Several medical studies to test the efficacy of switching COVID-19 vaccines are under way.

The following are countries that are weighing, or have decided to adopt, such a solution:


* Bahrain said on June 4 that eligible candidates could receive a booster shot of the Pfizer/BioNTech or the Sinopharm vaccine, regardless of which shot they had initially taken.


* The country’s National Advisory Committee on Immunization said on June 1 that recipients of a first dose of AstraZeneca’s vaccine can choose to receive a different vaccine for their second dose. It added that vaccines from Pfizer and Moderna could be used interchangeably.


* Chinese researchers in April were testing the mixing of vaccine doses developed by CanSino Biologics and a unit of Chongqing Zhifei Biological Products , according to clinical trial registration data.


* Finland’s Institute of Health and Welfare said on April 14 recipients of a first dose of AstraZeneca’s vaccine who were younger than 65 might get a different shot for their second dose.


* France’s top health advisory body recommended in April that people under 55 inject with AstraZeneca first and should receive a second dose with a so-called messenger RNA vaccine, although dose-mixing has not yet been evaluated in trials.


* Norway said on April 23 it would offer those who have received a dose of the AstraZeneca vaccine an injection with an mRNA vaccine as their second dose.


* Russia may start trials on a COVID-19 vaccine combining its Sputnik V vaccine and various Chinese shots in Arab countries, the Interfax news agency quoted Russia’s RDIF sovereign wealth fund as saying on June 4.
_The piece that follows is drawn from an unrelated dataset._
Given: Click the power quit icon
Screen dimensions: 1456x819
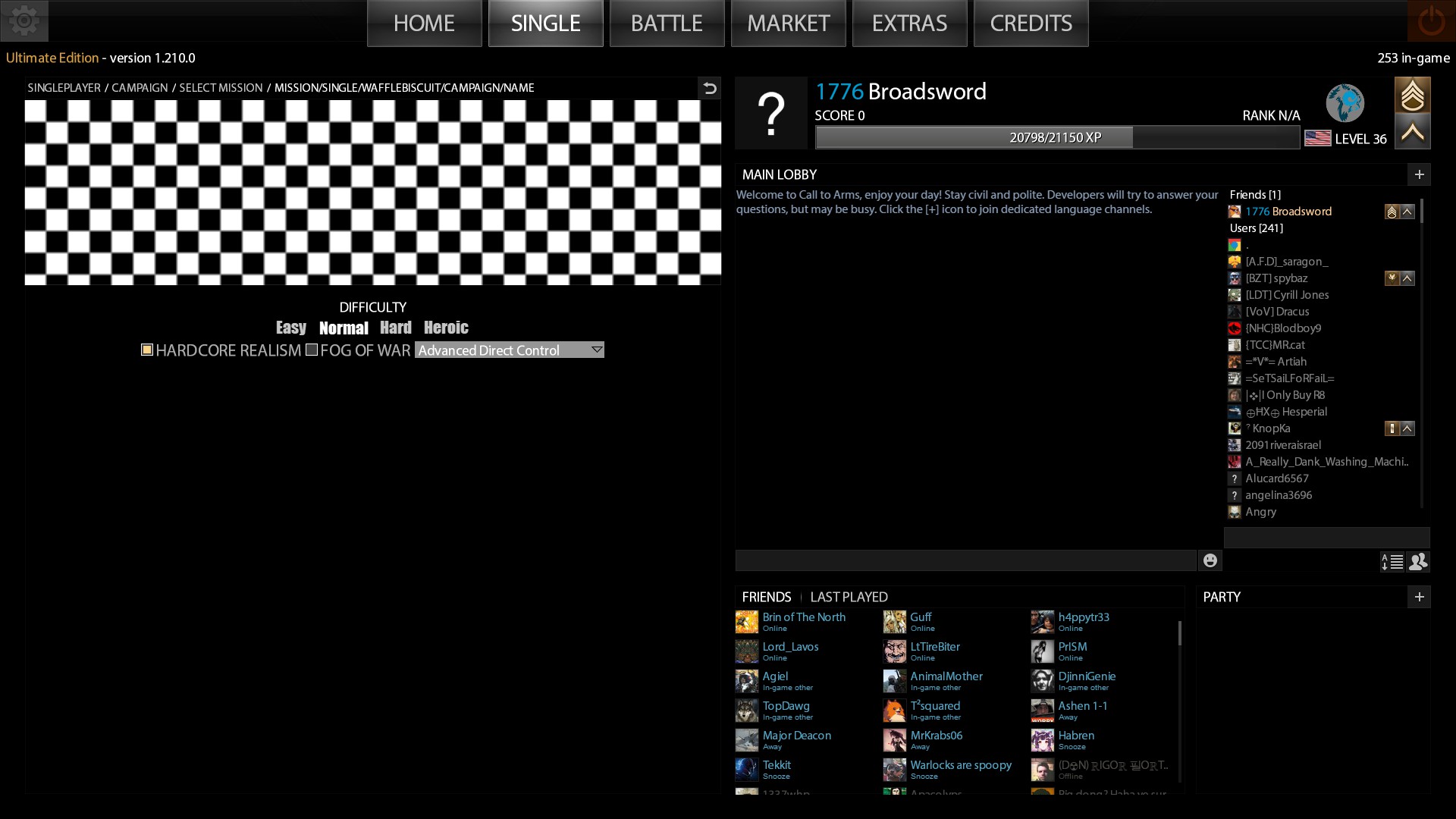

The RDIF also said that no negative side-effects were found during clinical trials combining COVID-19 vaccine using the AstraZeneca and Sputnik V shots, Interfax reported.


* South Korea said on May 20 it would run a mix-and-match trial, combining AstraZeneca doses with those developed by Pfizer and other drugmakers.


* Health Minister Carolina Darias said on May 19 Spain would allow people under 60 who received an AstraZeneca shot first to get a second dose of either the AstraZeneca or Pfizer vaccine, after preliminary results of a study by the state-backed Carlos III Health Institute.


* Sweden’s health agency said on April 20 that people under 65 who have had one shot of AstraZeneca’s vaccine would be given a different vaccine for their second dose.


* The United Arab Emirates and Bahrain have made the Pfizer/BioNTech PFE.N, BNTX.O coronavirus vaccine available as a booster shot to those initially immunised with a vaccine developed by the China National Pharmaceutical Group (Sinopharm).

A representative of Mubadala Health, part of the state fund, said a different vaccine could be provided as a booster shot but this was at the recipient’s discretion and health professionals did not make recommendations.


* Novavax said on May 21 it would take part in a mix-and-match vaccine trial to test the use of an additional vaccine dose from a different producer as a booster. The trial will start in June in the United Kingdom.

* The first findings of an Oxford University-led study released on May 12 indicated that people who received Pfizer’s vaccine followed by a dose of AstraZeneca, or vice versa, were more likely to report mild or moderate common post-vaccination symptoms than if they received two doses of the same type


* The U.S. National Institutes of Health (NIH) said on June 1 that it had started a clinical trial on fully vaccinated adults to evaluate the safety and immunogenicity of a booster shot of a different vaccine.